■ TASK INSTRUCTIONS
Where the records below reach the line containing "You are a GUI", start transcribing, and end with the line containing "Task: Show more bookmarks via double chevron", exactly and with nothing else added.

■ PROVIDED RECORDS
▼

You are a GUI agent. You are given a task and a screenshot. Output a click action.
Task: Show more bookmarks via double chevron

▲
▼

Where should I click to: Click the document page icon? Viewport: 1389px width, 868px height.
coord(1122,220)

▲
▼

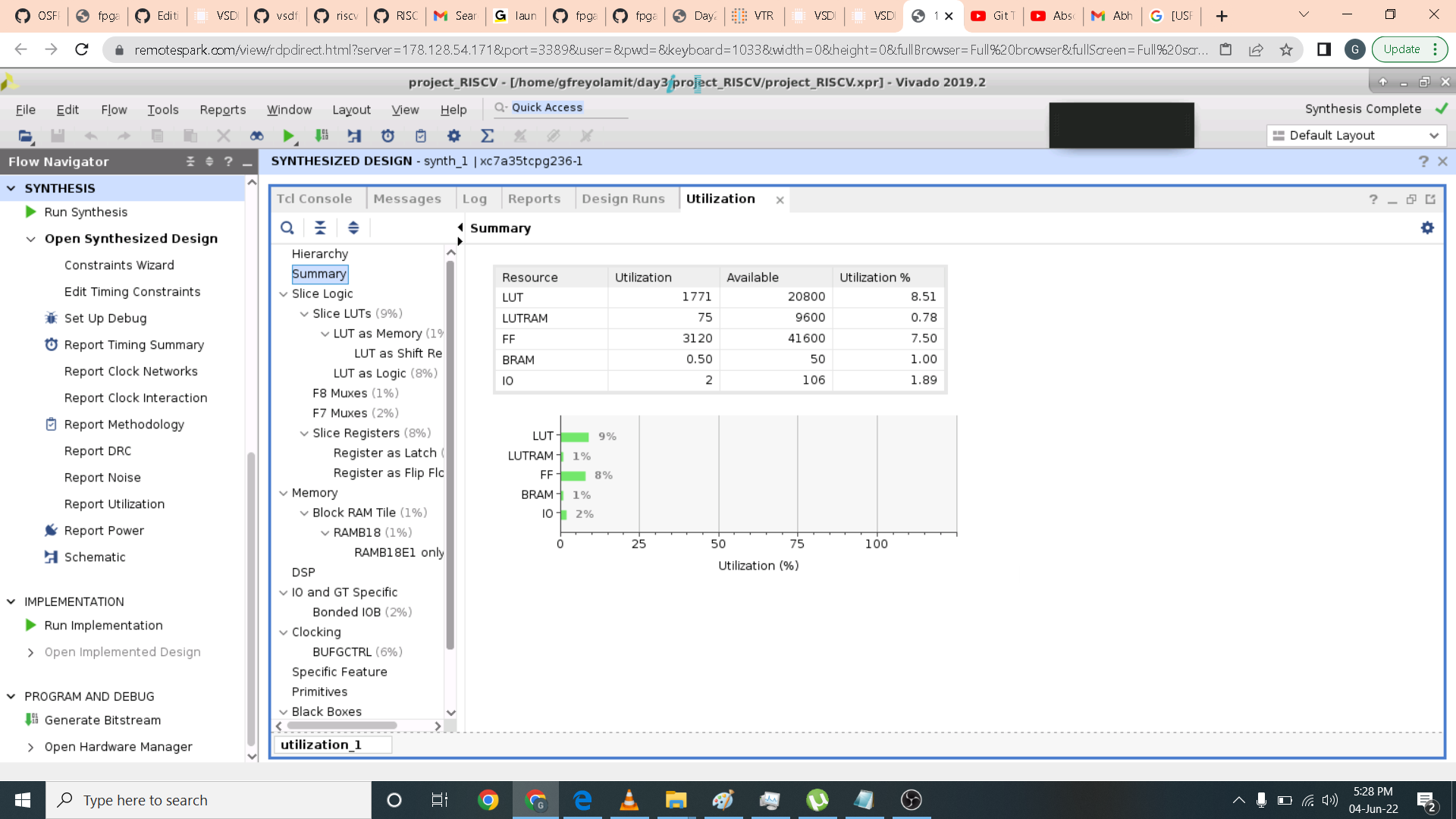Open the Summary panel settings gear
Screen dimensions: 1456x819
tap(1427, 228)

▲

■ RESULT FOR THIS TASK
You are a GUI agent. You are given a task and a screenshot. Output a click action.
Task: Show more bookmarks via double chevron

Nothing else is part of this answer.